FIG. 2 shows a schematic side view of a vehicle 200, which has a surroundings detection device 220. Next, a powertrain 250 of the vehicle is shown, which has a drive unit 210 and a device 230 for controlling the drive unit 210. The device 230 for controlling the drive unit 210 receives a signal of the surroundings detection device 220, and evaluates this. Depending on the evaluation of the signal of the surroundings detection device 220, the device 230 activates the drive unit 210 by executing either a first monitoring function 130 or a second monitoring function 140, which comprises additional method steps 150 ..170.

Claims

claims

A method (100) for controlling a drive unit (210) in a vehicle (200),

wherein the method (100) comprises at least a first and a second monitoring function for avoiding unwanted movements of the vehicle

and the vehicle (200) comprises surroundings detection means (220) for observing the environment of the vehicle (200),

with the steps:

- evaluating (120) a signal of the environment detection means (220) and in

Dependence of the evaluation of the signal of the environment recognition device (220)

- Execute the first monitoring function (130) or

- Execute the second monitoring function (140).

2. The method of claim 1, wherein

evaluating (120) the signal of the environment recognition device (220) comprises detecting whether an obstacle is within a predeterminable distance,

and executing (130) the first monitoring function takes place if no obstacle is detected and

an execution (140) of the second monitoring function takes place if an obstacle is detected.

3. The method according to any one of the preceding claims,

wherein the first monitoring function and the second monitoring function differ, wherein in particular the execution (140 .. 170) of the second monitoring function comprises at least one additional method step compared to executing (130) the first monitoring function.

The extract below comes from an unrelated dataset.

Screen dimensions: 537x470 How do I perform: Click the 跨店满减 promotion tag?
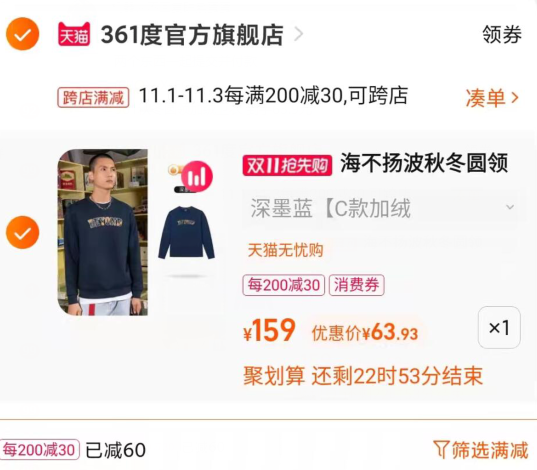93,98
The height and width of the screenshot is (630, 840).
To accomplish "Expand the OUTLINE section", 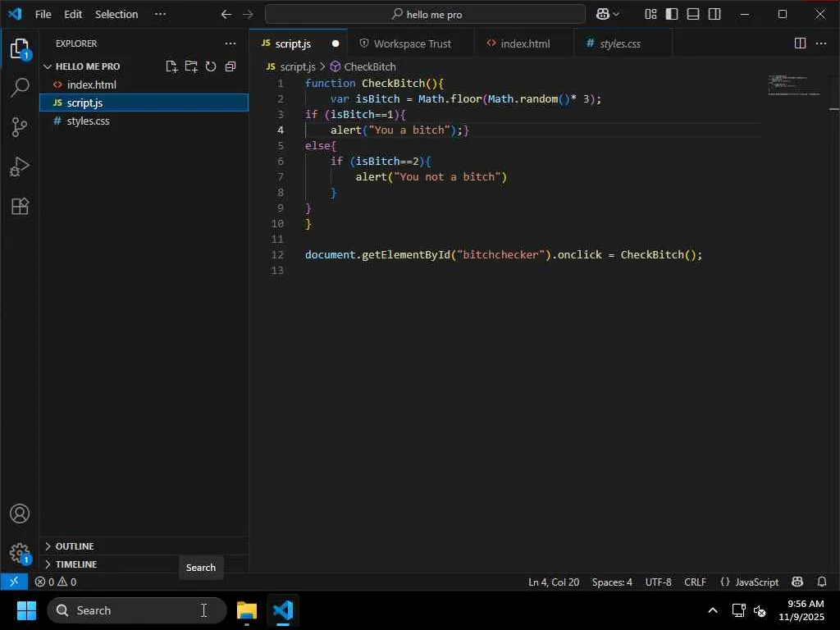I will (x=74, y=546).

4. The method according to any one of the preceding claims, characterized in that

the execution (140 .. 170) of the second monitoring function comprises a further method step:

- Setting a special state of the vehicle.

5. The method according to claim 4, characterized in that the special state comprises a deactivation of the drive train, an opening of a transmission clutch, stopping the creep function and / or an active braking of the vehicle.

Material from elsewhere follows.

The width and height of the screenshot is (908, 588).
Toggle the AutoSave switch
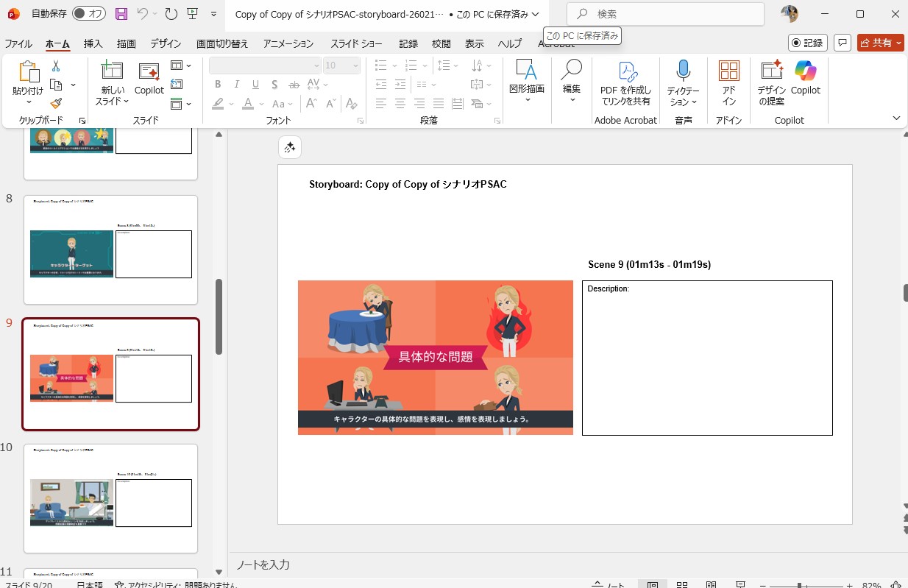(89, 14)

6. The method according to any one of the preceding claims,

characterized in that the method (100) is performed only within a predeterminable speed range of the vehicle.

7. The method according to any one of the preceding claims,

characterized in that the method (100) is performed only in the presence of specific traffic situations.

8. The method according to any one of the preceding claims, wherein the environment detection means (220) comprises a sensor, in particular a driver assistance system, in particular a radar sensor, ultrasonic sensor, laser sensor or a camera.

9. Computer program that is set up, the procedure according to one of

Claims 1-8 execute.

10. A machine-readable storage medium on which the computer program according to claim 9 is stored.

11. Device (230) for controlling a drive unit (210) in a vehicle (200), wherein the vehicle (200) comprises an environment detection device (220) for observing the environment of the vehicle (200), wherein the device (230) is arranged is

to evaluate a signal of the environment detection device and depending on the evaluation of the signal of the environment detection device (220) to perform a first monitoring function or a second monitoring function to avoid unwanted movements of the vehicle.

12. powertrain (250) of a vehicle with a drive unit (210) and a device (230) according to claim 11 (200) with a drive train (250) according to claim 12.